The Botanica Vaucluse

The impressive venue boasts a farm-to-table menu, its own gin, massages and millennial pink chairs.
Marissa Ciampi
May 16, 2018

Overview

These days, a new Sydney restaurant serving up locally sourced health food, dotted with plants and millennial pink armchairs barely causes us to bat an eyelid — but The Botanica Vaucluse has taken these well-practiced trends to a new level. The venue not only houses a farm-to-table restaurant but a spa, on-site produce garden and soon-to-open café as well.

And it's beautiful. The recently revamped restaurant space — which was last year operating as Sol Botanica — boasts an impressive fit-out with an entrance by landscape designer Charlie Albone (Selling Houses Australia), which is marked by a copper archway covered with hanging succulents. The interior better resembles a domestic greenhouse with floor-to-ceiling windows that open onto the garden in warmer weather, plus herbs, citrus trees and strawberry bushes aplenty. Plush pastel pink chairs and white walls with splashes of floral wallpaper complete these tea party vibes.

A focus on healthy eating starts with the seasonal produce, which is primarily sourced from the restaurant's expansive garden — with lavender, thyme, lemon balm and edible flowers — and the restaurant's 65-acre farm south of Sydney in the Jamberoo Valley near Kiama. The little that is not sourced in-house is purchased from Cooks Co-Op in Sackville — like the pasture-raised ducks, used for the roast duck breast with fennel and preserved orange salad — and from Victoria's O'Connor beef, which provides the free-range and hormone-free meat used in for the sirloin with red wine butter, charred onion and kale.

Executive chef Perry Hill's dishes are dictated by produce throughout, and his all-day menu is limited to three-or-four ingredients per plate. Think salmon smoked over eucalyptus branches or tuna tartare with native blood limes. In these cooler months, guests can expect sweet potato gnocchi with pesto and baby leeks, grilled quail with toasted almonds and wine-drizzled figs and rhubarb meringue tarts for dessert.

"We're responding to the seasons in a really immediate and natural way," says Hill. "We're not overthinking or complicating things."
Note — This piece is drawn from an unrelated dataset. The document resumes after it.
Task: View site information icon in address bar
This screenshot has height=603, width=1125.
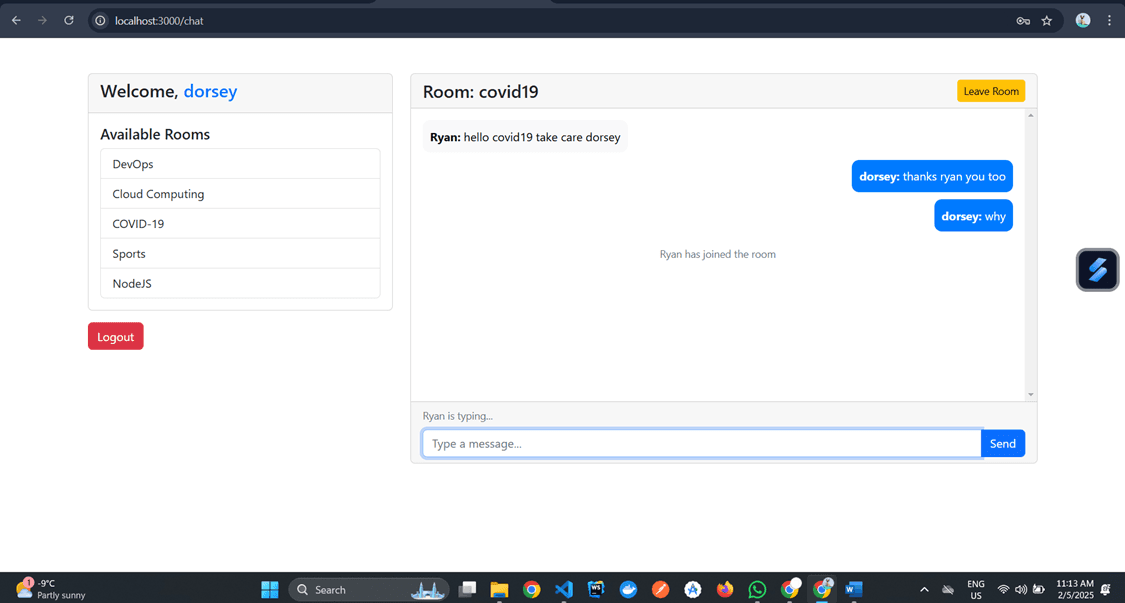Action: (100, 20)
The cocktails also speak to seasonality and the list includes a lemon myrtle gimlet, cold drip negroni and the signature Garden Grove Spritz: dry vermouth and sparkling wine with elderflower and cucumber, garnished with garden mint and frozen grapes. Guests can also expect gin made in-house and an Australian wine list that focuses on natural, organic and biodynamic vineyards.

Driving the wellness concept home is the Botanica's Sol Spa, which sits adjacent to the restaurant. Here, therapists will use aromatic oils, spices and herbs to revitalise patrons; facials and massages are accompanied by holistic treatments, plus detoxifying and antioxidant therapies.

Completing the new space is an upcoming cafe, which is set to open in July and will offer a more casual dining setting for farm-fresh produce, plus artisanal products for purchase.

So where exactly did they find the space for this opulent garden restaurant and spa? Well, it's actually part of Mark Moran Vaucluse, a luxury $115 million aged care facility on Old South Head Road. Not that it's anything like a traditional retirement village — the place is fancy and, in any case, the restaurant and spa have their own entrances.